Le chaland tourna presque sur lui-même, sans avoir l’air de se fouler, et passa avec un bond.

— Deuxième coude ! dit encore Higgins.

Même jeu. On chatouilla une roche noire, et on reprit le chenal, en valsant.

— Troisième coude !

C’était nous qui avions crié, pour empêcher Higgins de faire toujours le malin. Imaginez qu’on court à toute vitesse dans un couloir sans voir la porte qui est au bout. Mais nous étions parfaitement habitués. En huit minutes, nous tombions dans un grand bassin d’eau calme. On vit même, assez loin, un hippopotame, et on lui envoya deux coups de fusil. Il fut atteint dans ses sentiments, car il plongea.

— Eh bien ? me demanda Higgins.

— Peuh ! je lui dis, j’ai vu mieux.

Le courant se précipita de nouveau : on arrivait au barrage de Kénié. Ah ! que c’est bon, que c’est bon, d’avoir le cœur serré ! On était dans la poussière d’eau, dans des tourbillons, dans le bruit de cent roues de moulins tournant à la fois. C’est un endroit où le Niger est en folie. Plus haut, il est large d’un quart de lieue, ici de vingt mètres. Et il fait du quarante à l’heure, et c’est beau de les faire avec lui. On vit ! On embarque des paquets d’eau, on a le plaisir de savoir que ça n’est pas truqué, comme sur un toboggan. Et quand c’est fini, le cœur se dilate. Quand on fut en bas, j’avouai :

— Ça, c’est extrêmement magnifique. Mais Sotuba, c’est de la roupie de singe.

Alors Higgins me traita comme un nègre :

— C’est le contraire, dit-il. Pour passer Sotuba, il faut être bon marin, ce que tu ne seras jamais. Tandis qu’à Kénié, le chenal est tout droit. Il n’y a qu’à se lancer hardiment, les pagaies hautes, en redressant les embardées quand elles viennent : un jeu pour dames.

Il avait été très bien, au milieu de tout ça, le Parisien, M. Hénoc-Kohn. Tout le temps de traversée, dans les rapides, il était resté assez sur son derrière, en fumant des cigarettes, et même il avait manœuvré son kodak pour photographier les pagayeurs, qui étaient bien contents… Le soir tombé, on fit comme on faisait tous les soirs : on s’échoua sur un flot de sable, on éventra des boîtes de conserves, et on dîna, après avoir pris l’apéritif, bien sûr ! On était gai, tout à fait gai.
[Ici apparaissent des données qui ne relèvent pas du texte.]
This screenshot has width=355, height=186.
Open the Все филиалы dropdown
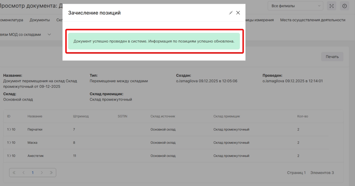click(295, 6)
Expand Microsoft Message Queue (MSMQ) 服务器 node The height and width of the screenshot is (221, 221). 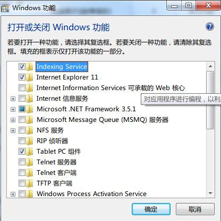click(x=13, y=120)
Les étoiles étaient claires, et du côté de la lune on apercevait les quatre terrasses que font les collines, au-dessus du Niger. Des terrasses régulières comme des banquettes plaquées à la bêche par un jardinier pour étaler des pots de fleurs : il paraît que c’est la rivière qui a fait tout ça elle-même il y a des centaines de mille ans, en usant d’autres barrages, bien plus hauts que ceux d’aujourd’hui.

— C’est le lieutenant de vaisseau qui fait l’hydrographie qui m’a dit ça, expliqua Higgins, et il prétend que si on abattait les barrages qu’on vient de passer avec de la dynamite, on ne ferait que brusquer l’œuvre de la nature, et qu’on verrait une cinquième banquette.
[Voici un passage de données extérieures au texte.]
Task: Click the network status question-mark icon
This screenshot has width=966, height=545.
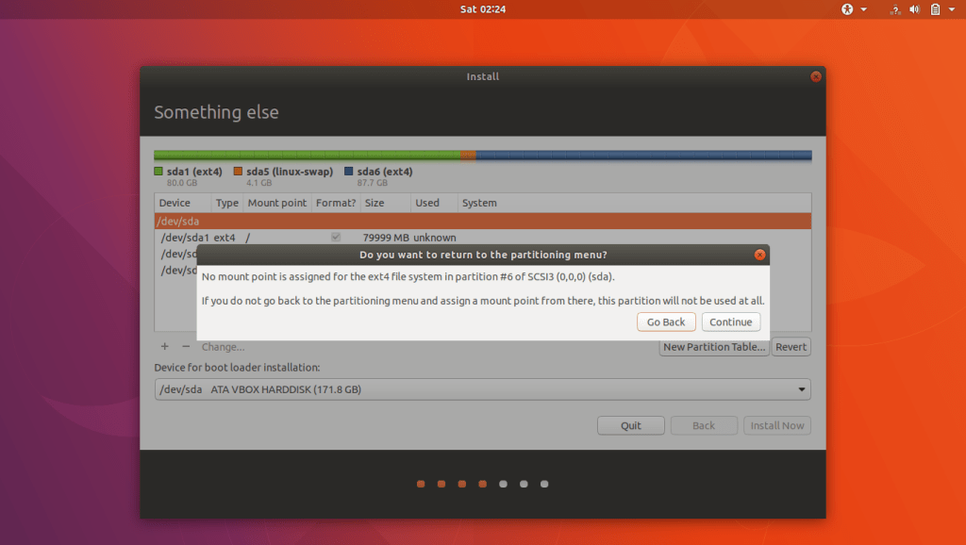Action: [893, 9]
Ça fit retomber la conversation sur les rapides, et Higgins ajouta, sans y voir de mal, qu’un jour, en essayant de remonter Kénié à la cordelle, il avait pris un bain, un sale bain.
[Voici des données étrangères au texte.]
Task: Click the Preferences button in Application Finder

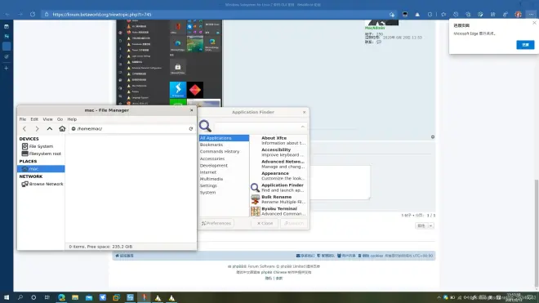Action: point(216,223)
— Et alors ?… je demandai.

— Oh bien, qu’il fit, quand on sait nager, il n’y a qu’à se tenir au milieu du courant, en tâchant d’éviter les cailloux. C’est les cailloux qui sont mauvais, ça vous ouvre le ventre comme un chirurgien. L’eau, ça n’est rien, quand on sait nager… Au fait, vous savez tous nager ?

… Et à ce moment, voilà M. Hénoc-Kohn, qui était déjà couché sur son lit démontable perfectionné, sa couverture de voyage sur les pieds, qui se met à dire, d’une voix toute changée :

— Mais non, mais non, je ne sais pas nager ! Comment, comment, il y avait du danger ? Je ne savais pas, moi !

Et il se met à claquer des dents comme un crocodile qui sent la fringale. Mais il n’avait pas faim. Ah ! non, il n’avait pas faim ! Il avait le cœur sur les lèvres, et il disait :

— Je ne savais pas, moi, je ne savais pas ! Je croyais que c’était comme à Paris : tout le temps on vous fait des coups comme ça, à Luna-Park, et c’est pour rire… Alors il y avait du danger, du danger ?

Il se recroquevillait sous sa couverture, et l’on voyait sa pauvre petite figure de bon garçon, bien aimable, toute blême, toute terrifiée sous la lumière de la lune et des étoiles.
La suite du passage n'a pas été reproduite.